X,y = make_moons(noise=0.3, random_state=0, n_samples=300)
X_train, X_test, y_train, y_test = train_test_split(
        X, y, test_size=0.4, random_state=42
    )

_, ax = plt.subplots(ncols=1, figsize=(12, 5))
cm = ListedColormap(["#a0c3ff", "#ffa1cf"])
cm_points = ListedColormap(["#007bff", "magenta"])
gnb = GaussianNB()
y_pred = gnb.fit(X_train, y_train)
disp = DecisionBoundaryDisplay.from_estimator(
    gnb,
    X_test,
    response_method="predict",
    plot_method="pcolormesh",
    shading="auto",
    alpha=0.5,
    ax=ax,
    cmap=cm,
)
scatter = disp.ax_.scatter(X_train[:, 0], X_train[:, 1], c=y_train, edgecolors="k",cmap = cm_points)
_ = disp.ax_.set_title(
    f"Two moons classification Gaussian Naive Bayes\nTest Acc {np.mean(gnb.predict(X_test) == y_test)}"
)
ax.axis('scaled')

plt.show()
_images/classification_naive_bayes_9_0.png

Training#

Naive Bayes doesn’t need training in the classical sense, but to enable a quick inference of a naive Bayes classifier, the required probabilities, respectively their parameters are stored in advance. That is, for discrete features we compute all log probabilities, and for continuous features we compute the estimation parameters \(\mu_{kl}\) and \(\sigma_{kl}\).

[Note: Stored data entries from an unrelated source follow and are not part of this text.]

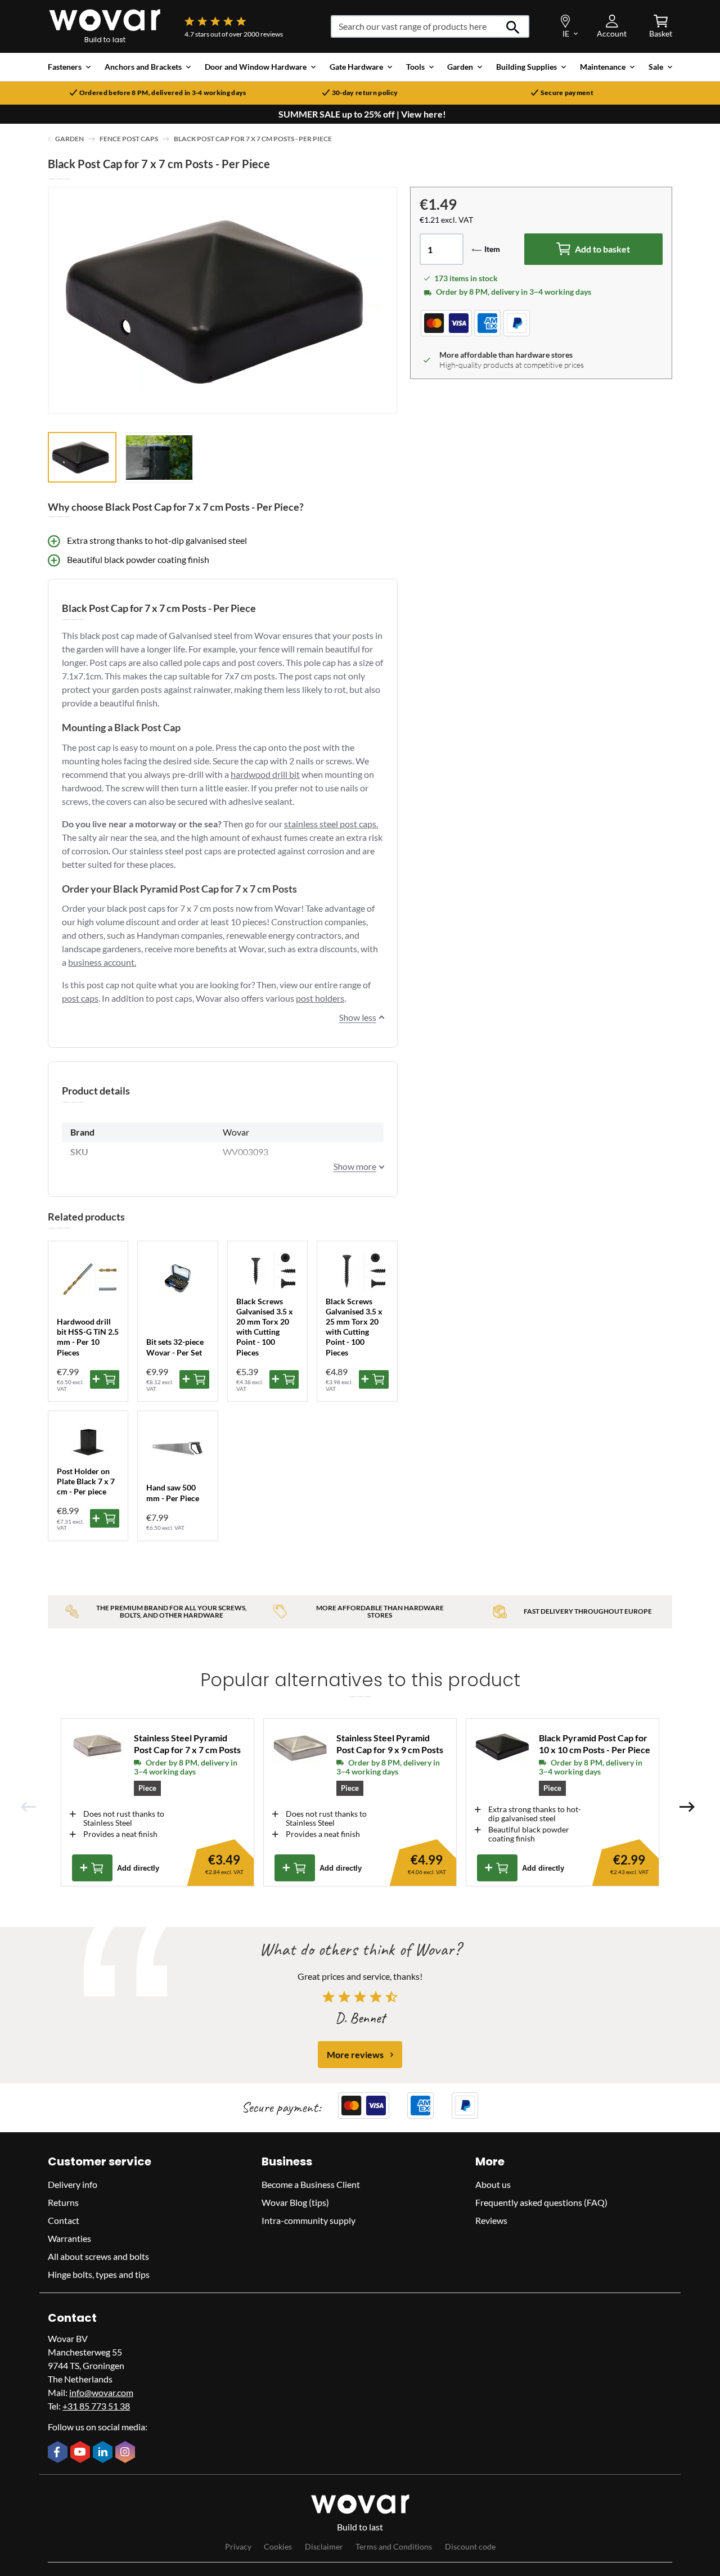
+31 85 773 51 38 (96, 2406)
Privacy (238, 2546)
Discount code (470, 2546)
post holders (320, 998)
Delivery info (72, 2184)
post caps (80, 998)
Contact (63, 2220)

Algorithm 7 (Naive Bayes (Gaussian and Multinomial))

Input: training data \(\mathcal{D}\), \(\alpha\)

  1. for \(k\in\{1,\ldots,d\}\)

    1. if \(\mathtt{x}_k\) is a discrete feature

      1. for \(a\in\mathcal{X}_k\)

        1. for \(l\in\{1,\ldots, c\}\)

          1. Store \(\log p_\alpha(x_k=a\mid y=l)\)

    2. else

      1. for \(l\in\{1,\ldots, c\}\)

        1. Store \(\mu_{kl}\) and \(\sigma_{kl}\).